Dataset entries

··········

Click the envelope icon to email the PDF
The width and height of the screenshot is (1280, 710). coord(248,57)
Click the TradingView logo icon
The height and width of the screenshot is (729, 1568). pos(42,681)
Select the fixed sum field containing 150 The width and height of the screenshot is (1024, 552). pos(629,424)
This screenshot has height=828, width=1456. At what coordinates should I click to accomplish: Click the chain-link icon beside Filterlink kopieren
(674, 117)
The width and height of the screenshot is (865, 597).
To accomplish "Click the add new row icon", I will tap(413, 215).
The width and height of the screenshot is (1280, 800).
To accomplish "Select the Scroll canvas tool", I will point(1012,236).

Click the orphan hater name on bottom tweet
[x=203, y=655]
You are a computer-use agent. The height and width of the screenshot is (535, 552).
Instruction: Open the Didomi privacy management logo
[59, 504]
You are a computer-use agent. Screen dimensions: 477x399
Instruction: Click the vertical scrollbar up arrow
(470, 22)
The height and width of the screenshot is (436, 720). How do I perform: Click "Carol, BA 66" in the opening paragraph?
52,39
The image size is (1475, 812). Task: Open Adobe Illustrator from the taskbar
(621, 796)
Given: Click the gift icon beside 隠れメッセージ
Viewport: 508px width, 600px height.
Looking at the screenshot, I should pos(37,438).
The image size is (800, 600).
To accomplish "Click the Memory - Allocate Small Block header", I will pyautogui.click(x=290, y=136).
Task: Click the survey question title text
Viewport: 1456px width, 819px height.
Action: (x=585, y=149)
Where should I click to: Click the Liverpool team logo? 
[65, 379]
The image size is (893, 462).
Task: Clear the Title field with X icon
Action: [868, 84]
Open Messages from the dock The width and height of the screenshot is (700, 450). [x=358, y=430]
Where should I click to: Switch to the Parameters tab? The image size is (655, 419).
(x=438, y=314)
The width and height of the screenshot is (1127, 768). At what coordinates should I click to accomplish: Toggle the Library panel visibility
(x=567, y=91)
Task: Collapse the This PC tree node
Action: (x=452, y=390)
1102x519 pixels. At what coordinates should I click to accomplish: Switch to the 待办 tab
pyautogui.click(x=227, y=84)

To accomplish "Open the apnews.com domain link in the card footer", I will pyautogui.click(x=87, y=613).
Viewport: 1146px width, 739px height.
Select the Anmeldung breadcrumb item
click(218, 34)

··········

Work to be completed:
If a line in the data above holds the string "agent", report that line.

Exercise solution:
You are a computer-use agent. The height and width of the screenshot is (535, 552).
You are a computer-use agent. Screen dimensions: 477x399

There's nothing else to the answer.